# Records
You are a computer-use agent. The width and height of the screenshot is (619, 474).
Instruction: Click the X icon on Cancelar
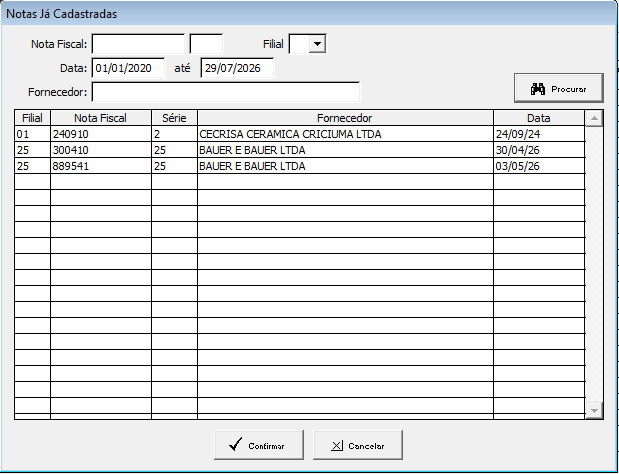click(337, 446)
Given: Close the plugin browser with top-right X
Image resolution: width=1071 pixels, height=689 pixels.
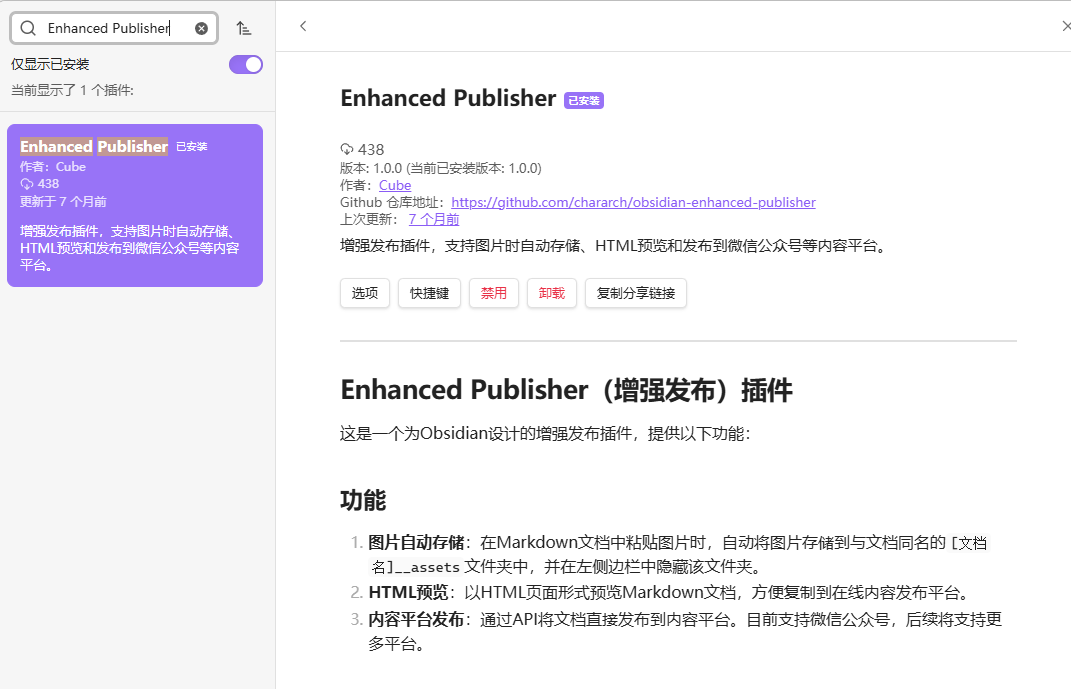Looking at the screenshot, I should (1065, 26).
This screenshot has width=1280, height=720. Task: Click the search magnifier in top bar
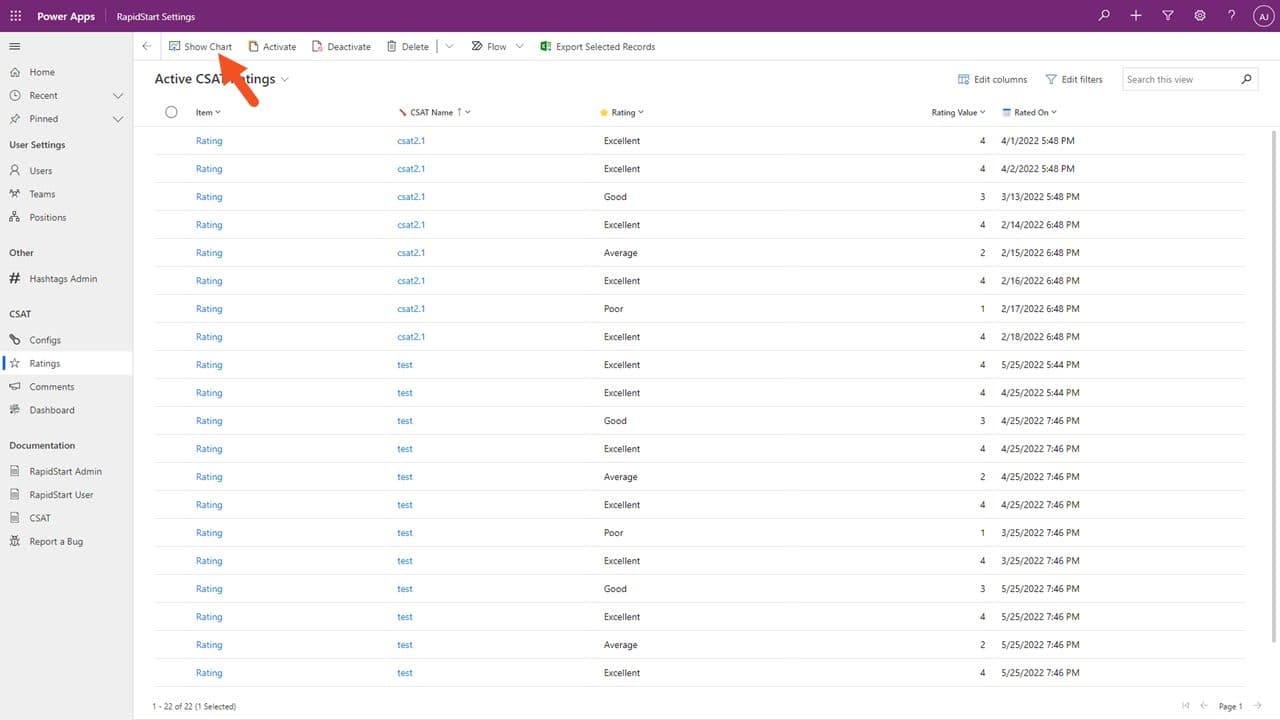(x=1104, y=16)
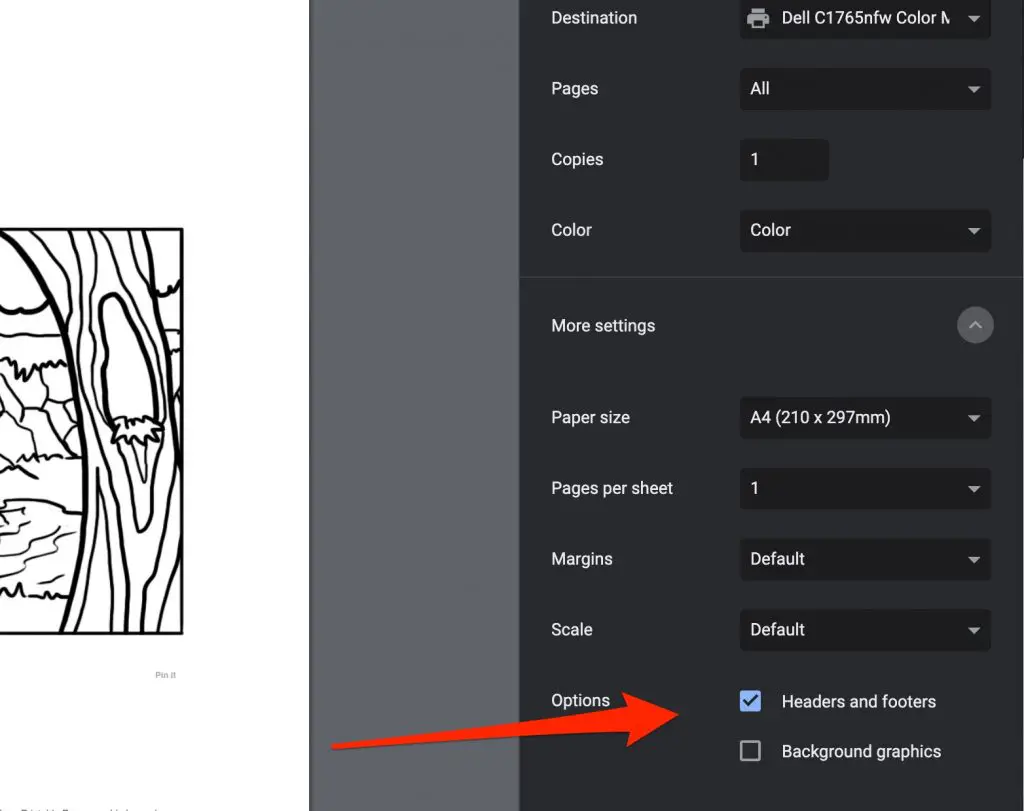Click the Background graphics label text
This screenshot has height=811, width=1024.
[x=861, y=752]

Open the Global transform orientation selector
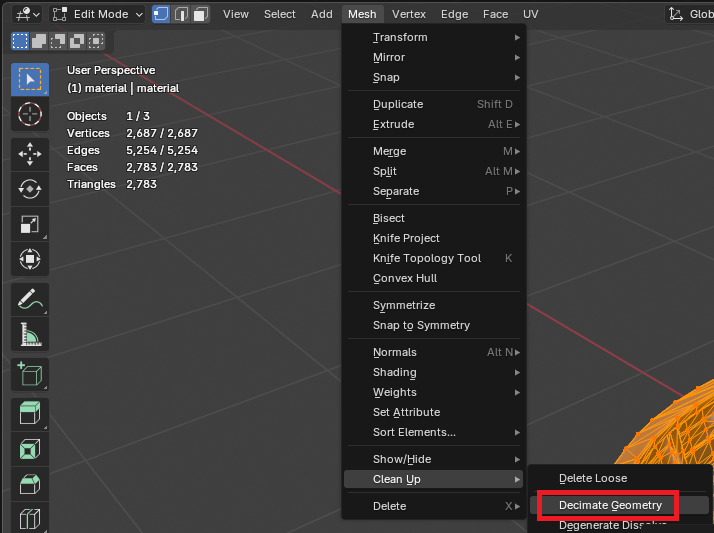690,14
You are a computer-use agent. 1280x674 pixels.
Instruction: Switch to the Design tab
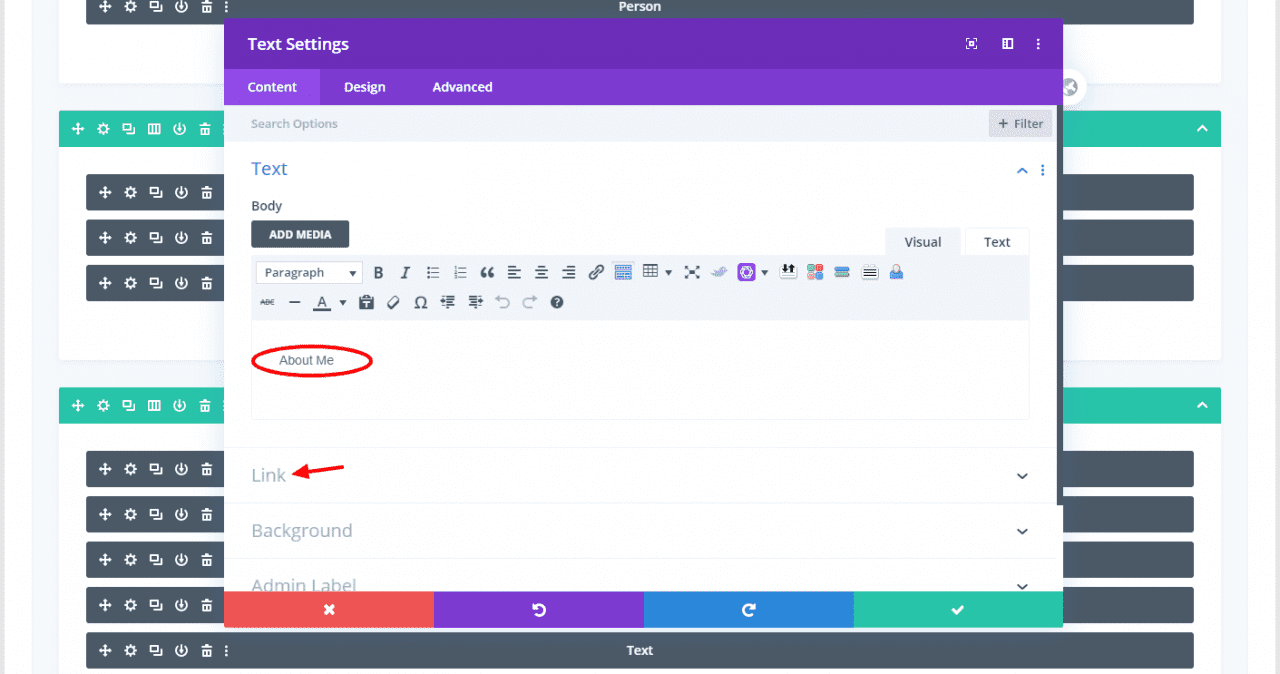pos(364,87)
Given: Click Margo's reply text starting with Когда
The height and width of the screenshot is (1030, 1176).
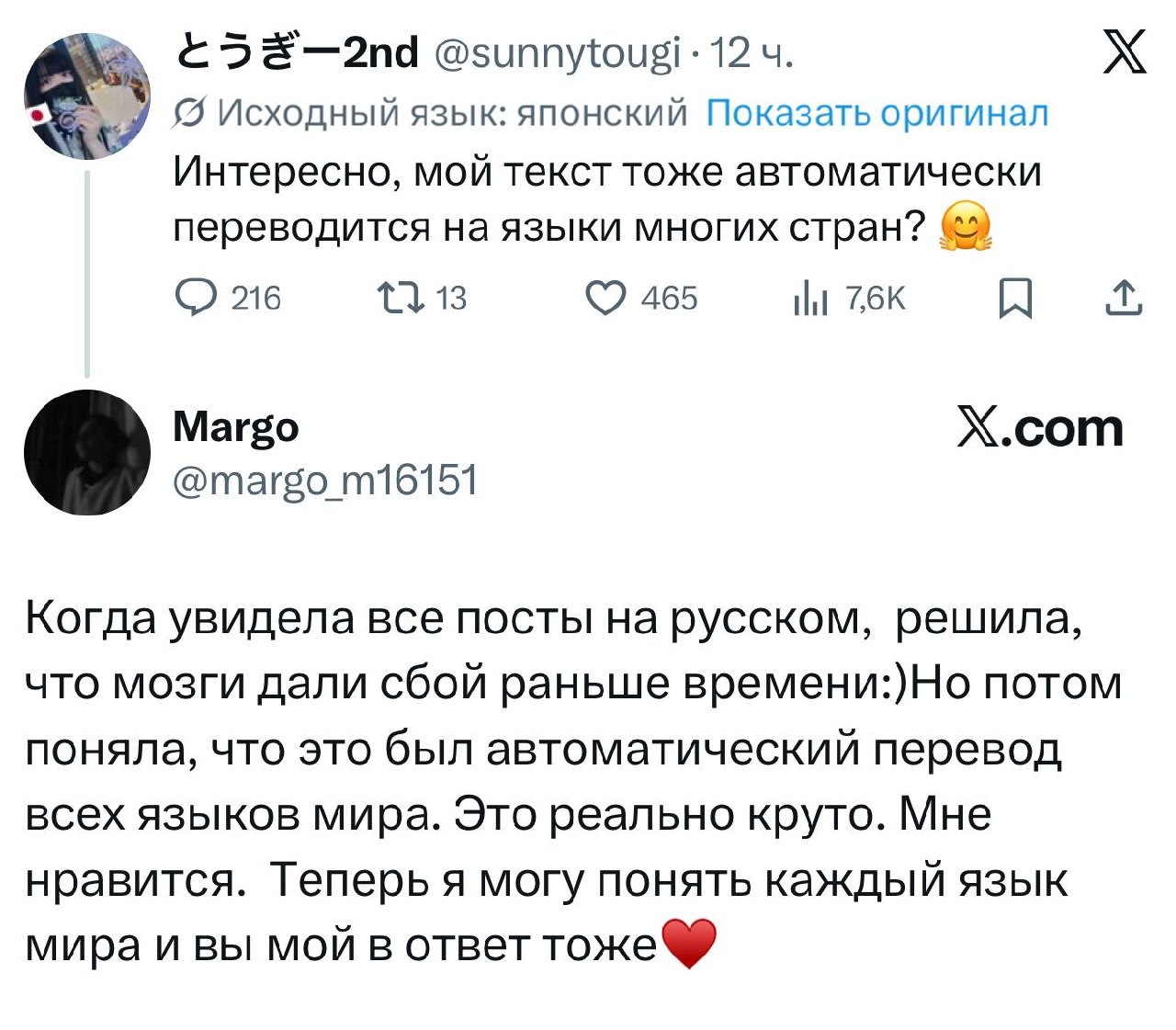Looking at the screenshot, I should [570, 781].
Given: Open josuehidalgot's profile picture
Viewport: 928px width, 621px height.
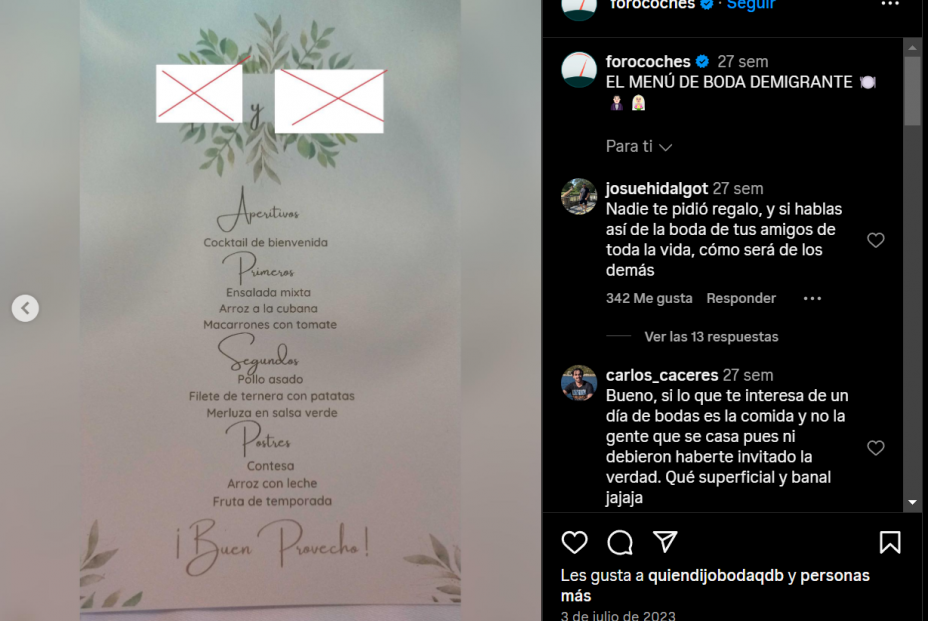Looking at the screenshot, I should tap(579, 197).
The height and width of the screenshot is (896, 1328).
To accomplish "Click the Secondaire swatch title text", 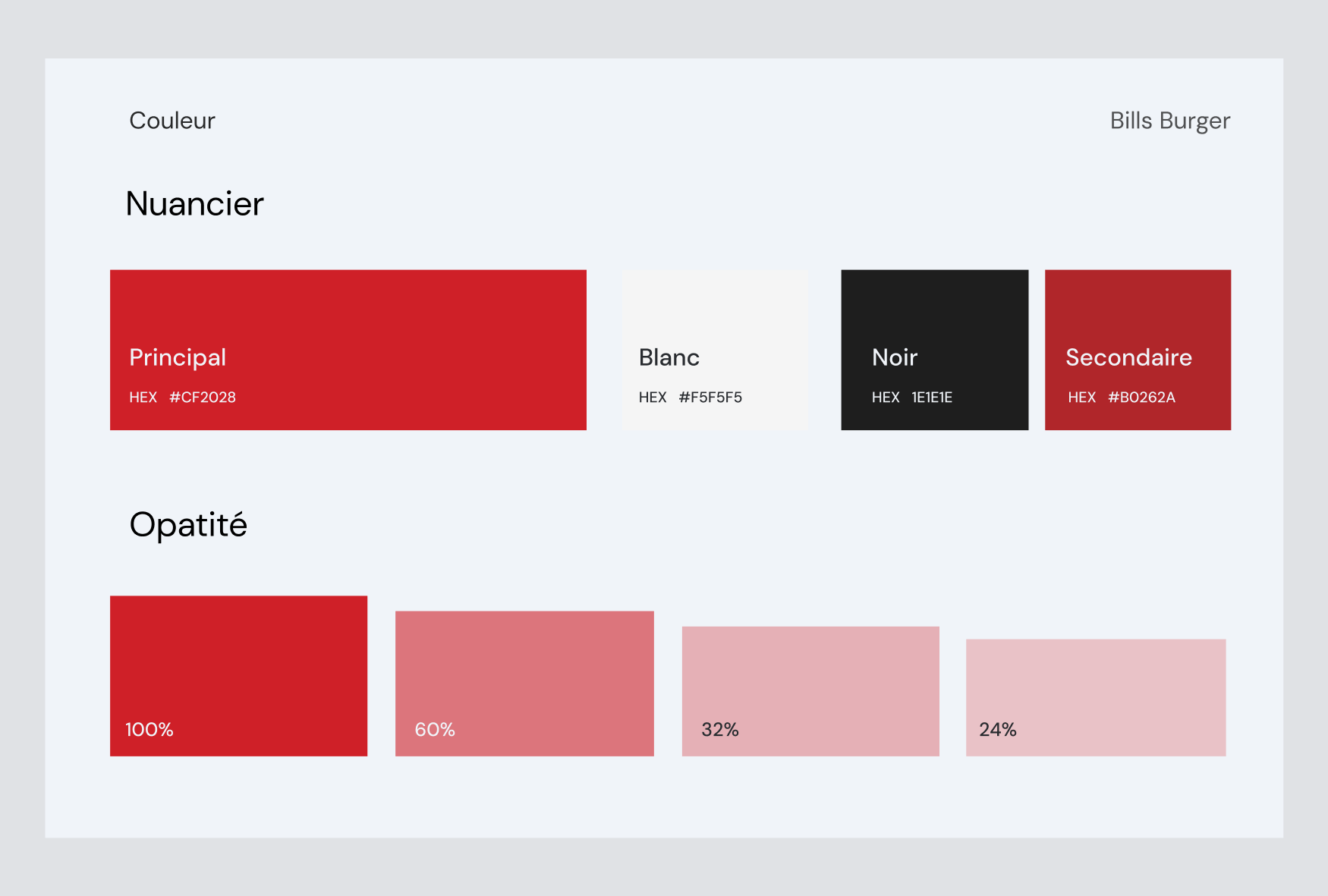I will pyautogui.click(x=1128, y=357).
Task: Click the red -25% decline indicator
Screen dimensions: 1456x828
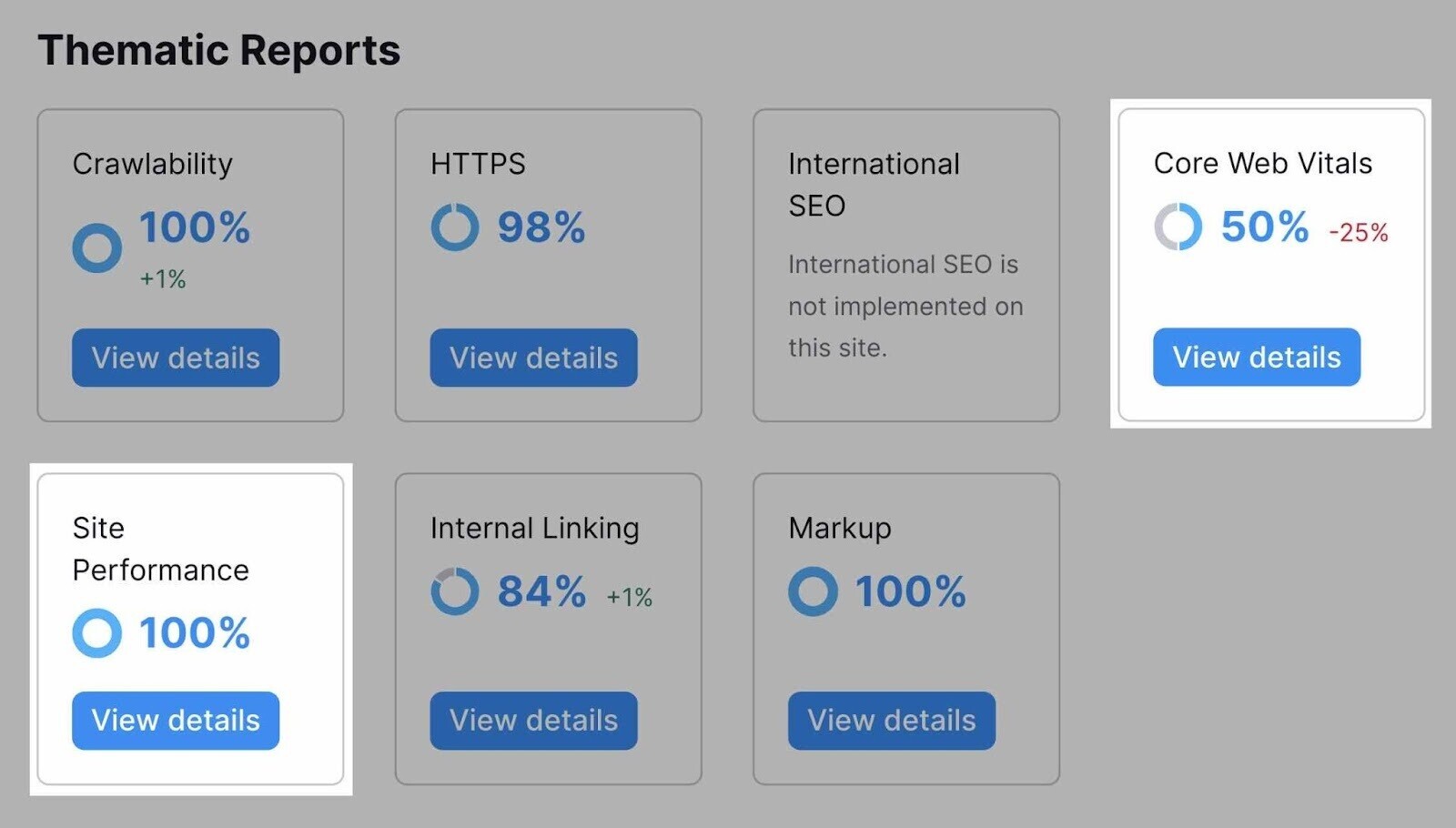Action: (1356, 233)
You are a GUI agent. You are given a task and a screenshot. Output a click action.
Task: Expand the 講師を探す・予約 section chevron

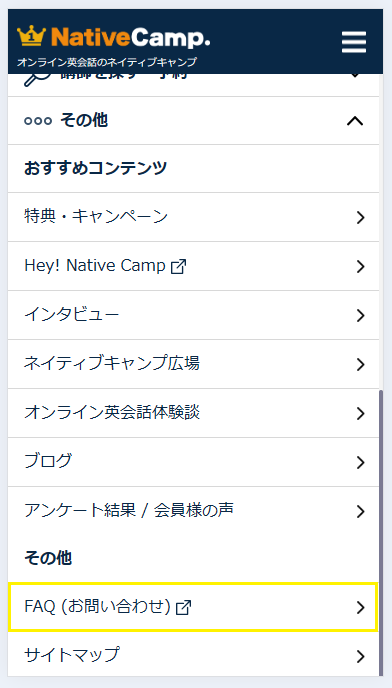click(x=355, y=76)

# What needs to be done
Which lines of the records above contain the word "with"? Report each one.

# Written answer
Given: Close the plugin browser with top-right X
Given: Click Margo's reply text starting with Когда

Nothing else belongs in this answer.